Directed by Alain Resnais
Night and Fog was one of the first documentaries to touch on the Holocaust. Released in 1955, this 31 minute film forces us to re-examine the Holocaust at a time when, so fresh in our memory, we may have done anything to forget it. Through very sharp cinematography, filmed in color (to my surprise), Resnais shows us the Nazi prison camps in incredible detail.
The locations look almost surreal shown in such clarity, and he combines this with archival footage of the prison camps during the war as well as the cleanup effort after the war. The film then ends with the camera slowly pulling away from one of the prison camps as a voice discusses the importance of not forgetting the atrocities that have occurred here.
Resnais’ intention with this film was to remind us the horrors of the Holocaust in order to avoid repeating similar mistakes going forward. He made this with the Algerian War very much in mind. That war, which began the previous year in 1954, would last until 1962. For this reason, Resnais didn’t mention the word “Jew” when he accounted for the persecuted, and his final tally of the dead rested at 9 million, to include the millions who weren’t Jewish but faced the same fate.
Night and Fog is appropriately haunting. The subject matter was more shocking at the time, considering the lack of media made about the genocide, but it still leaves quite an impact now. Even after everything we know, everything we’ve seen about the Holocaust, Night and Fog manages to disturb and enlighten you.

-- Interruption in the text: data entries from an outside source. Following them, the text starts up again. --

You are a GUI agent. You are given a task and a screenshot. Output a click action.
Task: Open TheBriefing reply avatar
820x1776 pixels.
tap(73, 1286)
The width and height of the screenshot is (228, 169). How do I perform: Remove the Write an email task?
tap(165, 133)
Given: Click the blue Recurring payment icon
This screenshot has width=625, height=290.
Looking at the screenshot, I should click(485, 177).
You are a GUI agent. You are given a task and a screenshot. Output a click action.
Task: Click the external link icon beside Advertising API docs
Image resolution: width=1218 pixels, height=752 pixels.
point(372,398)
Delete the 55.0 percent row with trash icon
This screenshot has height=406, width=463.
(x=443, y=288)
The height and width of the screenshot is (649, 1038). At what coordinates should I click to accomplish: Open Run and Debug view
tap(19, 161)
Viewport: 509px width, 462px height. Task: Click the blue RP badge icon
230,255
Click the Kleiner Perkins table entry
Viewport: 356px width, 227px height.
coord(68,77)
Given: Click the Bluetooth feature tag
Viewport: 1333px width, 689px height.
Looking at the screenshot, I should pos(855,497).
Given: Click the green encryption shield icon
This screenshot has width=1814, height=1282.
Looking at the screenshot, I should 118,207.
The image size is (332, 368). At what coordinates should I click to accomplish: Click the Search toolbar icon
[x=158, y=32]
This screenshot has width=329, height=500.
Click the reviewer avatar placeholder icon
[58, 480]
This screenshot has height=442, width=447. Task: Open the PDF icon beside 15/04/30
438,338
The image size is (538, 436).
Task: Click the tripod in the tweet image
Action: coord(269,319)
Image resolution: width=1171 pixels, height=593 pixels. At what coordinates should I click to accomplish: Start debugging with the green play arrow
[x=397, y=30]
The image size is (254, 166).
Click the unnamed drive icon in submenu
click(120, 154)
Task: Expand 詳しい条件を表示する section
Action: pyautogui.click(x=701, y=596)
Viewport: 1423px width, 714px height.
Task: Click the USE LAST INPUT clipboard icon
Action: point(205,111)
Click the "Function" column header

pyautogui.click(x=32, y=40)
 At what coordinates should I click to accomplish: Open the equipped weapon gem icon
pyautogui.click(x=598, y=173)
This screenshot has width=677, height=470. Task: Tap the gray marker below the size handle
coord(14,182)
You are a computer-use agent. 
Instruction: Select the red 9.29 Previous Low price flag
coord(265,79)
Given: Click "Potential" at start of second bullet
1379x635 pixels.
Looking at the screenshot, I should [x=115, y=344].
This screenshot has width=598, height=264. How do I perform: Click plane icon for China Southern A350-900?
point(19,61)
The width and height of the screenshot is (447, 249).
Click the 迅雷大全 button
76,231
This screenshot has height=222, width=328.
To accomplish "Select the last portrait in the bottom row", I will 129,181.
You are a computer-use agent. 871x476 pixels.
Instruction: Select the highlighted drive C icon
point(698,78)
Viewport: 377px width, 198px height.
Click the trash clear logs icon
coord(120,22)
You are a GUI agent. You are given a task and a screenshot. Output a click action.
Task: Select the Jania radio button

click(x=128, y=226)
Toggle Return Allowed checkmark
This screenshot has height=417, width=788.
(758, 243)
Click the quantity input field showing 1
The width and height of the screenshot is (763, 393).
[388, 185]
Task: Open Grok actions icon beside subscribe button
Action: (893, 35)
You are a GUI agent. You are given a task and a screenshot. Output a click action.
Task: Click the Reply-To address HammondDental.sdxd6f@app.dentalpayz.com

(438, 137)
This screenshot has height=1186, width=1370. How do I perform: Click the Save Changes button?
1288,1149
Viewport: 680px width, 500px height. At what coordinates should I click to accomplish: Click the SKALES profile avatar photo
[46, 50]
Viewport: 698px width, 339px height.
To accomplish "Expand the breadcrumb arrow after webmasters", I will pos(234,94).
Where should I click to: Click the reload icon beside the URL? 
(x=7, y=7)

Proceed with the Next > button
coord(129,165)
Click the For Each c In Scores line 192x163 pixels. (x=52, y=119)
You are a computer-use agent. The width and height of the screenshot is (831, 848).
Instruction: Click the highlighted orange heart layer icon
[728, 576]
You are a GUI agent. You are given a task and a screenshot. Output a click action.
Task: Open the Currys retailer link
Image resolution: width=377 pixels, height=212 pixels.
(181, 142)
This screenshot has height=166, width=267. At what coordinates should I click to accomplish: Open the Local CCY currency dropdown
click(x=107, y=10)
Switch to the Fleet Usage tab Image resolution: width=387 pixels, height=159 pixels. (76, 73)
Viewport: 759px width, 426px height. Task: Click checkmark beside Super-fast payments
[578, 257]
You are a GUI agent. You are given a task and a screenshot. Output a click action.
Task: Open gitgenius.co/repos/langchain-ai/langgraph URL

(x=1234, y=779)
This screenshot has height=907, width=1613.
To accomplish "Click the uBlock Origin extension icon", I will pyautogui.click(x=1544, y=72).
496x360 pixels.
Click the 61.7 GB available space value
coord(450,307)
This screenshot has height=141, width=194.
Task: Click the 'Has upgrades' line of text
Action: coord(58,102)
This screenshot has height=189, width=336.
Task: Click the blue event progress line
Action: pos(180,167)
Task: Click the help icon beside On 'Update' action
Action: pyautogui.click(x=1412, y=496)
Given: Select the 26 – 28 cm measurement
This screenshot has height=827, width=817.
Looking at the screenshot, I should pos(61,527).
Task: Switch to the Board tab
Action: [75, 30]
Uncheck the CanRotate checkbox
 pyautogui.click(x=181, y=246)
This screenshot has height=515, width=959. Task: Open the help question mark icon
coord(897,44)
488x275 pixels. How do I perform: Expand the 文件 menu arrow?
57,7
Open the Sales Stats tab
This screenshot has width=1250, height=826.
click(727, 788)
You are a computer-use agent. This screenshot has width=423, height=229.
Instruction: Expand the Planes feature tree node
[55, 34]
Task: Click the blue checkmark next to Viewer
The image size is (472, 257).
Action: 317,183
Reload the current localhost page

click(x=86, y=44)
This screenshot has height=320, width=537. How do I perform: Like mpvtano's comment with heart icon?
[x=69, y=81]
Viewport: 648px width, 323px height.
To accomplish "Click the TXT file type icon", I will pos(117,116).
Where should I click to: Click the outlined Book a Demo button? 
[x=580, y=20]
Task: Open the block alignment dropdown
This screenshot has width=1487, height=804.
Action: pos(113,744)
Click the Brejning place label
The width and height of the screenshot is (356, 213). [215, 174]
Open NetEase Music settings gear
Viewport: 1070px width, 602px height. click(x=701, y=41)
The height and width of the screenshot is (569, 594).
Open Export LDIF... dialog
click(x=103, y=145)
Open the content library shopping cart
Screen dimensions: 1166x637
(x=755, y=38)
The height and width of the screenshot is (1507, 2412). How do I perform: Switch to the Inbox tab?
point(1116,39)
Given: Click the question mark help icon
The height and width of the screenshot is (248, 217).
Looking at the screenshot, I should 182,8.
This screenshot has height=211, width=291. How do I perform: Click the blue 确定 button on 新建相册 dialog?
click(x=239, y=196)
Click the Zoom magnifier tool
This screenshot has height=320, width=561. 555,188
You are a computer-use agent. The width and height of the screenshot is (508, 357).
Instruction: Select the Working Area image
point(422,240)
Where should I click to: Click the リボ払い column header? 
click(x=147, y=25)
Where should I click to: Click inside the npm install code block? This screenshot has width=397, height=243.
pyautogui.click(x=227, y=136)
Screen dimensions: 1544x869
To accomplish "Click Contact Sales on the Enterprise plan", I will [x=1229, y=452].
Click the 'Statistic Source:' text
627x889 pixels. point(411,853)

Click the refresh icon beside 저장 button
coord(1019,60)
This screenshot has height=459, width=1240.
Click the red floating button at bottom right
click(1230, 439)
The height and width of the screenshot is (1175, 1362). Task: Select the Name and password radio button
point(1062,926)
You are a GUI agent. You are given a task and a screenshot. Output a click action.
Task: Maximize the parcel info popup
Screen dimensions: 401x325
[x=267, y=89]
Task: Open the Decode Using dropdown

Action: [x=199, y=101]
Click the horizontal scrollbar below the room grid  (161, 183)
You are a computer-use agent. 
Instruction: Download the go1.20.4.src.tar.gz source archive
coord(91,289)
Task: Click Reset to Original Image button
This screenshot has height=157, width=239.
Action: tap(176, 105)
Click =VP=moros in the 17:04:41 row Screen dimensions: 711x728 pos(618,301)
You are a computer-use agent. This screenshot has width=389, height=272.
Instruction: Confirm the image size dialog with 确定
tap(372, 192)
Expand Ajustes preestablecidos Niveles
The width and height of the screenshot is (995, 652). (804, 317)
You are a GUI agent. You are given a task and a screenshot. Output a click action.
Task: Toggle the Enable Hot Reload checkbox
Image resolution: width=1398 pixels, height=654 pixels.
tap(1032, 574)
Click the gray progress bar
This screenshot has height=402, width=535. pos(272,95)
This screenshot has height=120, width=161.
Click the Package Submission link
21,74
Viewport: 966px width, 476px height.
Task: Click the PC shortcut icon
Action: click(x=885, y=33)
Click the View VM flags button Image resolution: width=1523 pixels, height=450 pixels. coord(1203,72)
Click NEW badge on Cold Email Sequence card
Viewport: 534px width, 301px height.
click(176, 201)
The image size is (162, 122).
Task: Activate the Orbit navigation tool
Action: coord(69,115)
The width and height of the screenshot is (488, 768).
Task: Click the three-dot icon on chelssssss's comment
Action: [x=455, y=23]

Resnais focuses on the details, and the since overgrown environment that has taken over the prison camps. The silent, slow tracking shots through the prison grounds make the location look serene. Resnais uses these moments to contrast with the grimy footage of what took place there. This provokes the question of how something so horrible could happen in such a pristine place or at all.
There’s something so eerie about looking at the real setting where so many people died. It doesn’t make sense, in some ways, like when you look up and see the construction of an enormous skyscraper. Sure, I understand logically how it was done, but something about it just doesn’t make sense.
9 million is too high of a number to really resonate with people. We’ve heard the figures before, and we know it was awful, but it’s so big it can’t properly be felt.
To make those deaths mean something to you, Resnais focuses on the images, whether the faces of the dead themselves, or the environmental scars leftover at the time the film was made. This was not just a nightmare to wake up from, he might as well be saying, just look at what’s left behind.
In such a short documentary, it’s at first a little odd to see the film focus on such details as the architectural differences between the concentration camps. This strange minutia helps make the almost unbelievable aspects of the Holocaust feel more real. These places of horror had to be designed and built by contractors. They didn’t just pop up when the Nazis came to power. Like everything, it’s a process, and the thoroughness to the Holocaust makes it all the more frightening, that such a horrid thing took so long to develop, with so many opportunities for one or more people to come to their senses, and yet it still happened. Not everything that becomes sinister appears so right away. It’s like a warning, for us to be on the look out for the next thing that might go awry.
Resnais’ first narrative feature film would come four years later, with 1959’s Hiroshima, Mon Amour, a story about love, suffering and the bombs dropped by the U.S. to end World War II. It’s a story about people who are unable to forget, and this is a documentary about the dangers of forgetting.